The+Residences+on+The+Avenue+on+the+corner+of+I+and+22nd+Street.
Chuckie Copeland | Staff Photographer
The Residences on The Avenue on the corner of I and 22nd Street.

Updated: Thursday, Dec. 7, 2023, at 6:09 p.m.

Officials will buy the Residences on The Avenue — an apartment building also home to Whole Foods, Sweetgreen and other retailers — after selling a lease to the land about 15 years ago.

University spokesperson Julia Metjian said Wednesday that GW will close a $140 million deal purchasing the Residences on The Avenue, a 335-unit apartment building on I Street between 21st and 22nd streets, as well as its ground-floor retail partners in mid-January. Wafra Inc., an investment firm backed by Kuwait’s public pension fund, currently owns the building, having bought the residential and retail space from developer Boston Properties in 2015 for $196 million.

GW has long owned the underlying land but leased the rights to build on the square to Boston Properties in 2008. Boston Properties in 2011 opened the Residences on The Avenue — as well as an office building on Pennsylvania Avenue that remains under Boston Properties’ ownership — before leasing the apartment building to Wafra in 2015.

Metjian said GW is buying the Residences on The Avenue and its ground floor tenants initially as an investment, adding that officials will consult members of the local community about their plans and subsequently file for any appropriate “regulatory relief.”

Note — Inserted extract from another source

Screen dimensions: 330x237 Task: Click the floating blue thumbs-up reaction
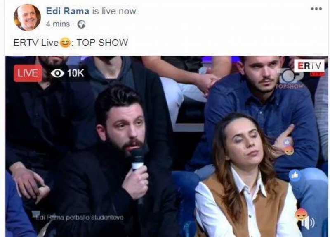[295, 175]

“We are currently developing our long-term plan for the use of this investment property,” Metjian said.

Metjian said the University will continue to manage the Residences on The Avenue with “no changes” to its units priced at market rate, Affordable Dwelling Units — living units typically restricted to households within a certain income range and offered at a below-market rate — or retail tenants.

Boston Properties in 2011 built the buildings housing The Avenue apartment building, ground-floor retailers like Whole Foods, Circa, Roti, Sweetgreen and Citibank, and commercial space home to several law firms under a 60-year ground lease purchased from GW in 2008. The lease, which Washington Business Journal named the 2011 “deal of the year,” provides $9.1 million annually for GW’s endowment for academics, financial aid and construction projects.

Boston Properties sold its lease to the residential and retail portion of the property to Wafra in 2015, two years after the developer put the complex on sale in 2013 following its opening in 2011. University officials said at the time that GW’s revenue from the deal would not change under the new leaseholder.

The University first purchased the entire property where the Avenue is located, known as Square 54, in 1949 for about $198,000, according to deed records.

The Residences on The Avenue building, which houses some GW students, includes a rooftop lounge area, pool and gym, according to the complex’s website. On Nov. 1, D.C. Attorney General Brian Schwalb sued 14 landlords, including the management company that oversees The Avenue, for allegedly inflating rent prices by seven percent across 40,000 apartments.

GW’s purchase of the Residences on The Avenue is another development to the University’s real estate portfolio in Foggy Bottom. In July, the D.C. Council approved GW’s $27.5 million sale of The Aston, a former residence hall, to the D.C. Department of General Services, which plans to convert it into a shelter for unhoused mixed-gendered adult families and medically vulnerable people alongside the Department of Human Services. The shelter is set to open in either spring or summer of 2024.

Officials also bought a 450,000-square-foot office building from the World Bank valued at $231.6 million for roughly 5 percent of its value in December 2022. The University also agreed to lease out their property at 2100 Pennsylvania Ave. to Boston Properties for $194 million in 2019 after the firm redeveloped the space, which houses businesses like Tatte, law firm WilmerHale and the soon-to-be relocated campus store.